【Pharmaceutical Network Industry Dynamics】Recently, the CAR-T therapy field has achieved significant clinical progress and technological breakthroughs both globally and in China, with continuous good news in areas such as new indications approval and preliminary validation of next-generation technology platforms (e.g., dual-target, in vivo CAR-T).
Recently, DeliNova Therapeutics announced that its core product has entered the critical preclinical stage, driven by its self-developed multi-dimensional optimized in vivo CAR-T technology platform. The candidate drug for hematologic tumors will soon initiate its first-in-human clinical trial (IIT), with the potential to break the limitations of traditional CAR-T therapies and benefit more patients.
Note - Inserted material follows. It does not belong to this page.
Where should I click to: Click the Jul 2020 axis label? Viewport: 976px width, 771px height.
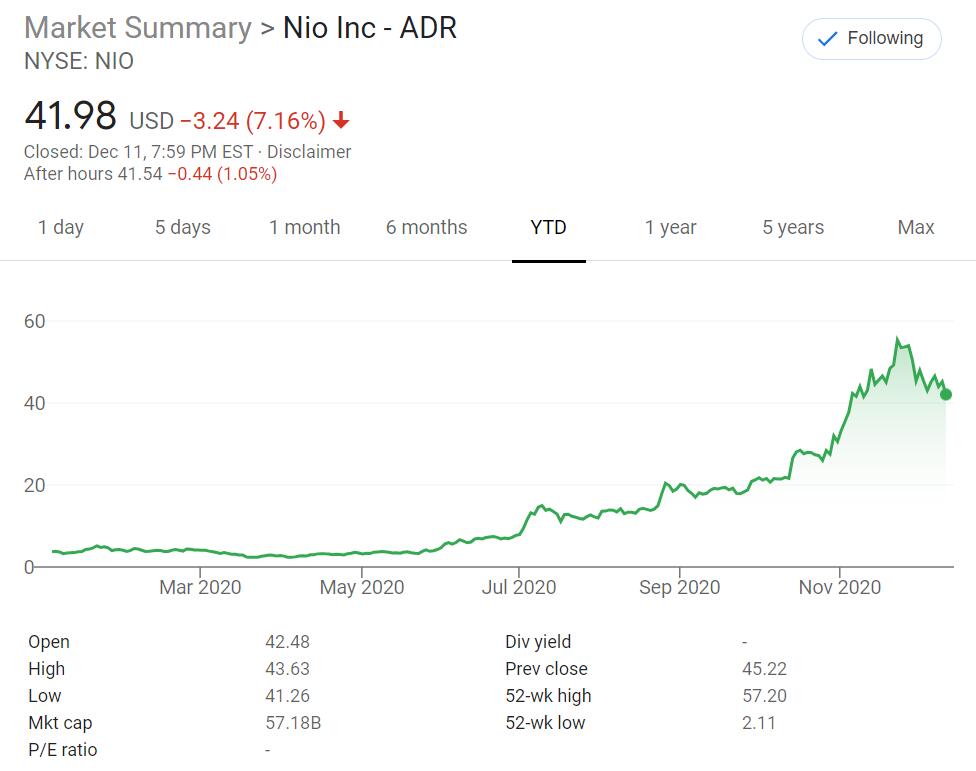[519, 587]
Since its establishment, DeliNova Therapeutics has been committed to in vivo CAR-T. Within just half a year of its founding, it completed seed and angel rounds of financing amounting to nearly 60 million yuan. Notably, the company's Investigator-Initiated Trials (IIT) for solid tumors and autoimmune disease pipelines are also planned to commence in 2026.
On December 7, Genscript Biotech announced that its affiliated company, Legend Biotech, released clinical and translational research data on CARVYKTI® in patients with relapsed or refractory multiple myeloma at the American Society of Hematology Annual Meeting on December 6, 2025 (New York time).
The announcement mentioned that the long-term data from two pivotal studies of Legend Biotech's CARVYKTI in relapsed or refractory multiple myeloma (RRMM), CARTITUDE-1 and CARTITUDE-4, have set new clinical records for BCMA-targeted CAR-T therapy across several metrics.
On December 6, Kite, a subsidiary of Gilead Sciences, announced new clinical data for its core candidate drug anitocabtagene autoleucel (anito-cel), demonstrating "Best-in-class" potential in the treatment of relapsed/refractory multiple myeloma (R/R MM).
Anito-cel is an autologous BCMA-targeted chimeric antigen receptor (CAR) T-cell therapy developed using a novel D-domain binder. The properties of the D-domain (including small size, simple structure, and rapid dissociation rate) help achieve high transduction efficiency, stable CAR expression, and reduce the risk of tonic signaling.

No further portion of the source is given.